To stop tempering you could setup such a server yourself and equip it with various sensors that detect presence of people or tempering, and if detected it could shut down not compromising the encryption key to forensics.
Firewire(because of its DMA) needs to be disabled and unkown devices need to trigger a shut down event and must otherwise be ignored
con:
However this type of server would still emit the key data as radio spectrum.
con2:
The requesters question is quite sketchy, I suggest writting a specification first with the neccessary "must haves" and possible use cases.
my iscsi-encryption approach
So I can only explain my private approach, I got a root server with big harddrives and those harddrives are exported via iscsi that iscsi-connection is tunneled through ssh.
I de-/encrypt & mount the drives only on my home server and sync the directories with rsync. The harddrives are double encrypted meaning I have two encryption devices and two dependend keys.
This sounds slow, but it isn't I get nearly the full upload bandwith of my connection.
Meaning my root server never "knows" what data is backed up on it - its a "dumb" server
I would suggest a similar approach for the requesters situation, because it solves a first step, separating the encryption key from the encrypted data.
And a second step having two encryption keys making it more difficult to get all two if separated (which is contrary to my use case)
I would expand my approach there to have a "data" server, a level1 encryption server and a level2 encryption server.
level1 decryptes the first encryption layer and level2 does it with the data provided by level1
Usecase:
If only the data server is seized, shut down at least one of the intermediate servers along with its key and the data is inaccessible. And it doesn't matter which "key keeper" server you kill, its a fail-one-fail-all system.
The drawback is however the level2 encryption server shall not be compromised, because there all pure data is accessible.
encrypted backup
With todays highspeed connectivity the servers can be backed up by just cloning the harddrives over iscsi for example, that works quite well.
another idea
Most encryption providers from linux and bsd provide the possiblity of having more than one master key.
Iscsi can also work on image files so you can provide many independed iscsi-volumes and encrpytion can be outsourced to the users computers.
I really don't understand the question.
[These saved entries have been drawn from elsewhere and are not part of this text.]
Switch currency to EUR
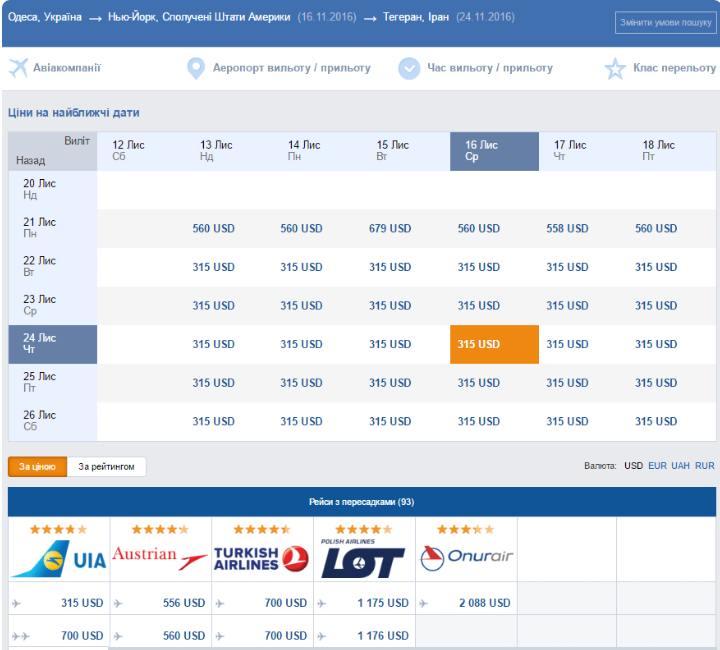The image size is (720, 650). pos(657,466)
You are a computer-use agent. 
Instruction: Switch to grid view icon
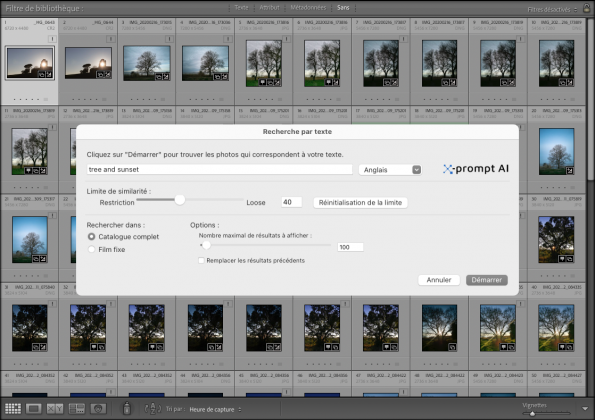(13, 409)
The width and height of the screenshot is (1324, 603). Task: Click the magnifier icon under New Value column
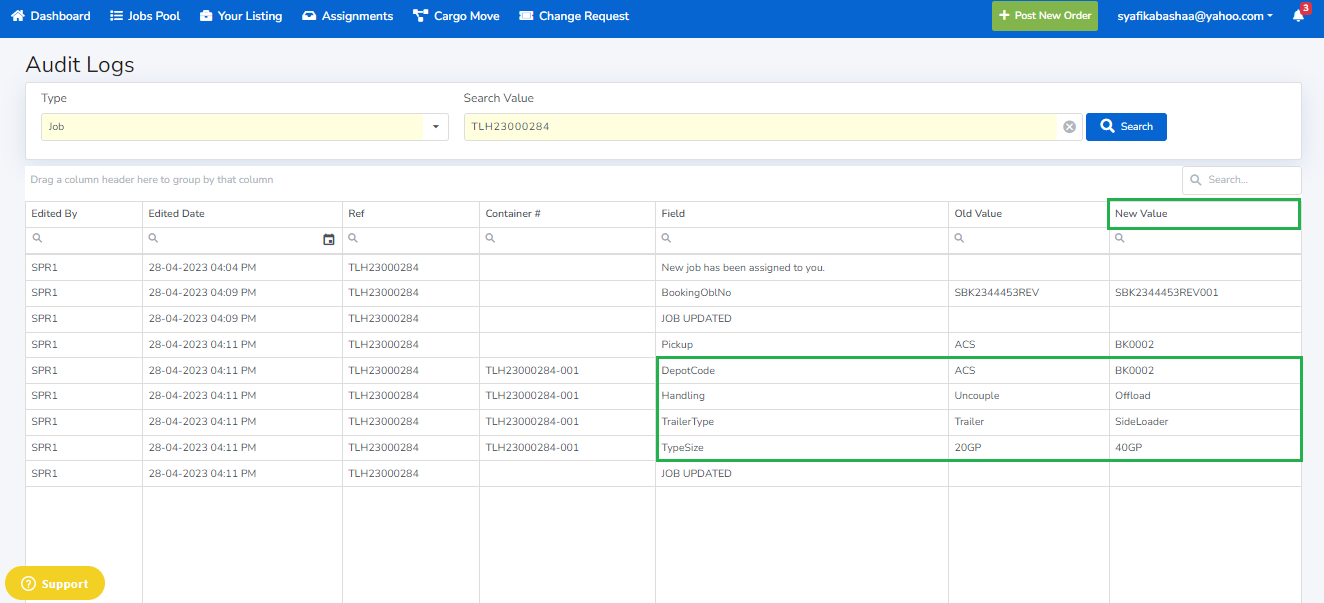(x=1120, y=239)
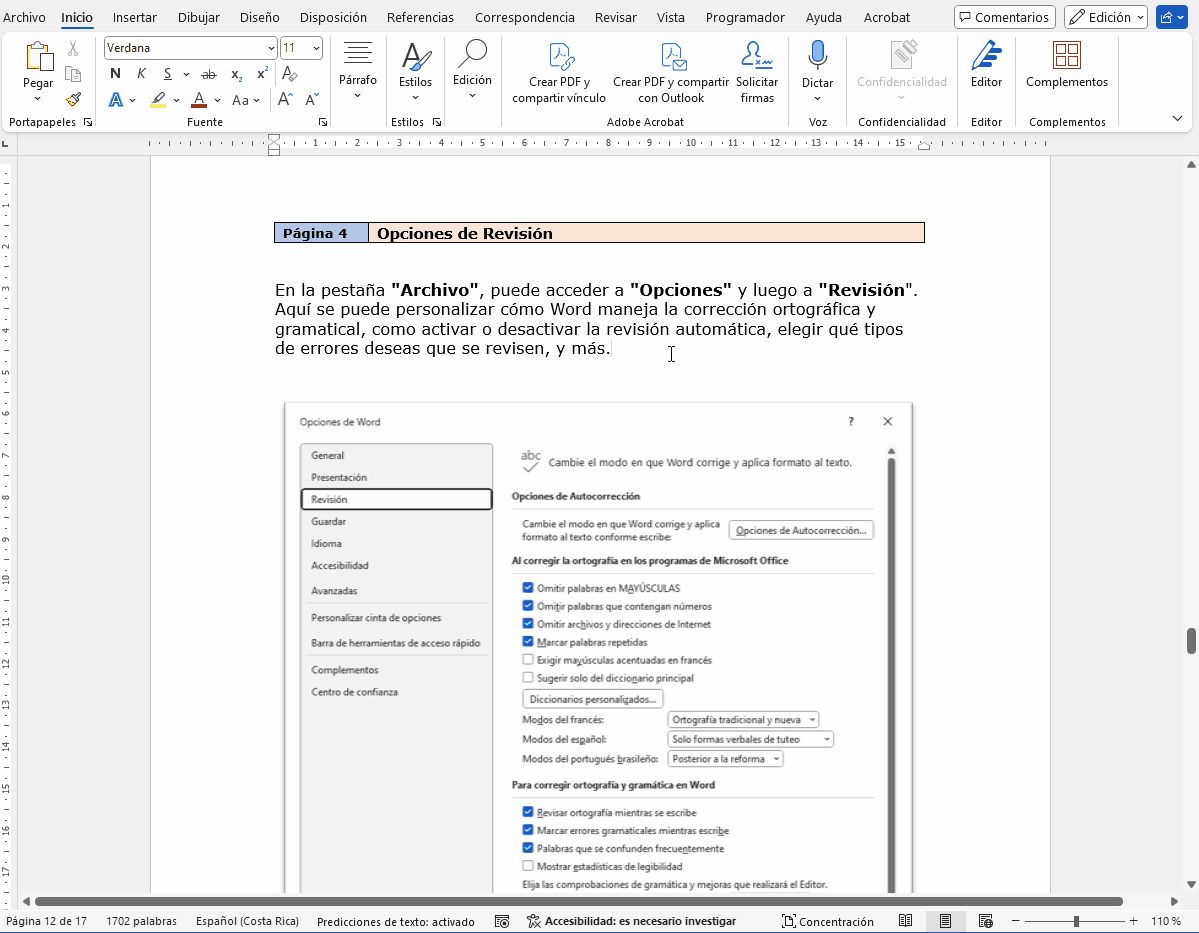The image size is (1199, 933).
Task: Toggle bold (N) formatting
Action: [x=115, y=74]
It is very nonsensical.
Slashdot will hate me for saying this, but Microsoft does a really good job with this issue. Bitlocker, their (AES128 or 256) whole disk encryption system stores keys in the TPM chip and Active Directory. Bitlocker is used on servers and workstations alike. It is very nearly seamless for users during daily use, but once the machine is off the network, there's no getting in without the correct password and PIN or 48 character decryption key.
The decryption key is stored in Active directory, by I also maintain a printed list in a secure location, along with important passwords.
On the Linux side, there's no easy way to accomplish the same functionality, at this time. If you use whole disk encryption on these systems you have to maintain a list of passwords or/and keys and manually enter them at boot, unless you leave the USB key plugged in at all times, which kind of defeats the purpose of encryption.
Was wondering if there is a site or blog that has tried to respond or negate each of the findings of the CIA dump?
Its biggest issue is to my knowledge it omly works with windows, but for making life had for leakers this is probably the best bet. When you open documents your computer requests the key for ad, the benefit here is if the user cant connect to AD (i.e. They are at home) the whole process wont work. You can also define users who can decrypt data before emailing if they do meed to share the info. It works well as long as you are tied to the windows ecosystem.
It looks like we know where Marines United is going to be hosted next. :)
This has been bubbling to the surface for years and it really comes down to central key and certificate management; the only optionions that scale and work with both internal and external CA's I've seen are Lemur (Netflix tool that's open sourced) or Venafi, which has support for something crazy like 300 different OS and Appiance combinations and is used by the majority of the Fortune 500.
Implement a blind-password vault. To access data, everyone supplies the vault password. This password, however, does not decrypt data. The vault retains a randomly generated key and the vault software retrieves and decrypts the file. If data is stolen, even those with passwords cannot access it. Further, the vault keys can be backuped and restored on-demand.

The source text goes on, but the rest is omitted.